Heute haben wir wie immer zu Beginn der Woche die Proben (samples) hergestellt.
Zuerst müssen die Glimmerplättchen (Micas) gecleaved werden. Das heißt, die oberste Glimmerschicht wird mit Hilfe eines Klebestreifens abgezogen. Danach werden die Micas noch mit APTES beschichtet. Das macht aber jemand aus dem Chemielabor.
Nun werden die Glimmerplättchen in ein Chloroform – EGS – Gemisch eingelegt. Dann heißt es warten und warten und warten,…
Nach der Inkubationszeit müssen die Micas noch gebadet (nicht mit Schwamm und Seife ;) ) und getrocknet werden. Erst dann können wir die Proteine hinaufpipettieren. Und was glaubt ihr kommt jetzt? Richtig! Warten, Mensa, warten…
Gestärkt und voller neuer Energien machen wir uns erneut ans Werk. Im letzten Schritt werden die Micas noch mit Puffer (den haben wir letzte Woche selbst gemacht) gewaschen. Und fertig!
Genaueres über die Funktionalisierung der Spitzen kann ich leider nicht schreiben, denn das ist streng geheim :-o

Juchhuu!!! Endlich funktioniert auch mein Blog =)
Vor drei Wochen habe ich mein Praktikum am Biophysikinstitut der JKU Linz begonnen. Ich bin in der AFM (Atomic Force Microscopy) – Gruppe tätig, wo wir verschiedene Messungen durchführen. Ich habe bereits viel erlebt. Glücksmomente, aber auch mehr oder weniger lange Pechsträhnen (Nicht immer funktioniert alles so wie man es möchte.), die aber nie der guten Stimmung im Labor schaden.

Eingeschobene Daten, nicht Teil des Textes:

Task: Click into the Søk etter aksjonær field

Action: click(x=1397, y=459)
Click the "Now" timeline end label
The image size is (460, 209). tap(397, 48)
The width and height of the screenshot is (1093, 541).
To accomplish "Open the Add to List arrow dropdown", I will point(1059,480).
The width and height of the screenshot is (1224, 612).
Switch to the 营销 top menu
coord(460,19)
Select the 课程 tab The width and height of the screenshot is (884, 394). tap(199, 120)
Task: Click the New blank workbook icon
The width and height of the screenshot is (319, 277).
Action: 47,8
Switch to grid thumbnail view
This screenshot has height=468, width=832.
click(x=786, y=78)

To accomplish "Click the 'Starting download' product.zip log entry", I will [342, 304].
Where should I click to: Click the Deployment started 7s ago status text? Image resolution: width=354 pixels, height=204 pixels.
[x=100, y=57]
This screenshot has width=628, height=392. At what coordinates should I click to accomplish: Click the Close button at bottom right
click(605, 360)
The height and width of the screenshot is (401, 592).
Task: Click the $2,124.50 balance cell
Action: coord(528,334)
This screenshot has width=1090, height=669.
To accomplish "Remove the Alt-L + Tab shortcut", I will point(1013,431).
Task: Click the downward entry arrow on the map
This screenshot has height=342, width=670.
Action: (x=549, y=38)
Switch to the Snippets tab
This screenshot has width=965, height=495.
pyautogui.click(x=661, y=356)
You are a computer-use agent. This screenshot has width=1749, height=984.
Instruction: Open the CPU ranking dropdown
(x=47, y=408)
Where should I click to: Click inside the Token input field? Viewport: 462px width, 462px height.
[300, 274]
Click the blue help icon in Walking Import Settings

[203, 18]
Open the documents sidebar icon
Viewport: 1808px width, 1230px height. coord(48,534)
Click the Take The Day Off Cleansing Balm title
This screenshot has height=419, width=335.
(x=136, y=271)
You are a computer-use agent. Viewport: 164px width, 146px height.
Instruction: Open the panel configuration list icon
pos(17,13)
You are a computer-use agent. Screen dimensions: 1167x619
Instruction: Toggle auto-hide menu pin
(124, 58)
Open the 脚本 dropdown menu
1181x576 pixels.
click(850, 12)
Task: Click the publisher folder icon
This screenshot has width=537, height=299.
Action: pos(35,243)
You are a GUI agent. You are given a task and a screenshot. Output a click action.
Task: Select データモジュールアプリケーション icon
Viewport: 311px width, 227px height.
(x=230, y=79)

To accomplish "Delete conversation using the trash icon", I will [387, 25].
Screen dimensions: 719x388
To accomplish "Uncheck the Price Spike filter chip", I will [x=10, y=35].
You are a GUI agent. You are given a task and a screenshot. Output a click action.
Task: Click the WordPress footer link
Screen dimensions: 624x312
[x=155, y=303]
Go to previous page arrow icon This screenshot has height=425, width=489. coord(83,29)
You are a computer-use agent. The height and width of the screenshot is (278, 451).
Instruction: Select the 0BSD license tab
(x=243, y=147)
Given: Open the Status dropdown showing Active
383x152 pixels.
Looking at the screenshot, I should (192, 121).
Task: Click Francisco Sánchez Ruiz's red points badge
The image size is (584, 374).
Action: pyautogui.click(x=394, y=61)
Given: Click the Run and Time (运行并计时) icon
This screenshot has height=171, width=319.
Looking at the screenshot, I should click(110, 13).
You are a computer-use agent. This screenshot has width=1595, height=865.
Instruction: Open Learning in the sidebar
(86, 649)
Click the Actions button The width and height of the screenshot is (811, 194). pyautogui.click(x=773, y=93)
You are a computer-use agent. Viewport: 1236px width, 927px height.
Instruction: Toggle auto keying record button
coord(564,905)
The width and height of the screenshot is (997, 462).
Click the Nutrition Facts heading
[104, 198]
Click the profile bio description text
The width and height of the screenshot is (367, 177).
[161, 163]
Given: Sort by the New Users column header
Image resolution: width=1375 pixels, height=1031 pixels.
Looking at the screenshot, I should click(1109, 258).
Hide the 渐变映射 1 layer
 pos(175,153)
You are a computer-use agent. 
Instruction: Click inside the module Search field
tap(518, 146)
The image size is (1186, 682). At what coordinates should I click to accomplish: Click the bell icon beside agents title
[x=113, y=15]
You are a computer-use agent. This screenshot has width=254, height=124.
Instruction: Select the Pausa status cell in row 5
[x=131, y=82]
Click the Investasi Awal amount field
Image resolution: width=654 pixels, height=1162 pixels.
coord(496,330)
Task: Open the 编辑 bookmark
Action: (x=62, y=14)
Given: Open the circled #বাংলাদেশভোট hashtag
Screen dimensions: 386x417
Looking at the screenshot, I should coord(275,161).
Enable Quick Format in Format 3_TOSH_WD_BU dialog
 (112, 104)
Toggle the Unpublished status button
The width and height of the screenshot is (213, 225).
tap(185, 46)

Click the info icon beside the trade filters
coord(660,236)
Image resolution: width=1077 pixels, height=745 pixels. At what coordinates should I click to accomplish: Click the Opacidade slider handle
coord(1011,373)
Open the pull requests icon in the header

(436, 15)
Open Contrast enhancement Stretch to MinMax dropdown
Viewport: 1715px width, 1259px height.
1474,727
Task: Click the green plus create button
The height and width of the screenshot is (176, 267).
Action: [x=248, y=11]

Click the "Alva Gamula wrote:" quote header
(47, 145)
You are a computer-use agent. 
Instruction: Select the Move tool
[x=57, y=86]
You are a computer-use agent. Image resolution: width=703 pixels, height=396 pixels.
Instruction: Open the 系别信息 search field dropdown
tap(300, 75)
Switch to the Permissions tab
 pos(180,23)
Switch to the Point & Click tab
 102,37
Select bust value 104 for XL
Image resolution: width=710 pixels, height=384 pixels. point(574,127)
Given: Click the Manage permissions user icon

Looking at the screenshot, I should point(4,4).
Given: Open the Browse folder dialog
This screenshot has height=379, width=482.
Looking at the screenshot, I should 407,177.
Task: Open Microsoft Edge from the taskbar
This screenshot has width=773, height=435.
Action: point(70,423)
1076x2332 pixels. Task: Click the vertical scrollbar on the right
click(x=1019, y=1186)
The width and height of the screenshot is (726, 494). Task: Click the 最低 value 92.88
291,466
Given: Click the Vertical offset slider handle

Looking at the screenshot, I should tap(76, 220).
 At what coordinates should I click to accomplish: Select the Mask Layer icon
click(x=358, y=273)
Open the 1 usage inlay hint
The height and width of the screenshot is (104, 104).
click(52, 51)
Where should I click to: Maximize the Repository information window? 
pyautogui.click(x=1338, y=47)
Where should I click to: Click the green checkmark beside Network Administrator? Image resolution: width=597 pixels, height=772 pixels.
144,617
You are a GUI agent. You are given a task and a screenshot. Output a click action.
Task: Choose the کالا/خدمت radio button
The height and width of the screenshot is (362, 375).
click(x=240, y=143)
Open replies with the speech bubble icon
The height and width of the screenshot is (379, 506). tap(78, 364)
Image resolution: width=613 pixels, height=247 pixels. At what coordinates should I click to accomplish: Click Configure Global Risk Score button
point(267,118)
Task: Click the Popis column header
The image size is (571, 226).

Mit dem Rasterkraftmikroskop kann man einerseits Imagen, andererseits eine Kraftspektroskopie durchführen.
Durch das Imagen entsteht ein Bild der Probe. Eine ganz kleine Nadel, die sich auf einer Blattfeder (Cantilever) befindet, rastert die Oberfläche der Probe ab und wenn diese auf eine Unebenheit trifft, verbiegt sich die Spitze. Ein Laserstrahl, der auf die Rückseite der Spitze auftrifft, wird je nach Stärke der Verbiegung abgelenkt. In unserer Gruppe werden auf diese Weise zum Beispiel Thrombozyten untersucht.
Wir sind jedoch mit der Kraftspektroskopie vertrauter. Hier wird eine funktionalisierte Spitze auf die Probe abgesenkt. Dann sollte es zu einer Bindung zwischen der Probe und der Nadel kommen. Wenn man nun die Spitze wieder wegbewegt, verbiegt sich diese nach unten, da ja noch die Bindung zwischen Rezeptor und Ligand herrscht. Ab einer gewissen Kraft reißt sie aber ab. Das Ganze sieht man dann in den Kraft – Abstands – Kurven am Computer.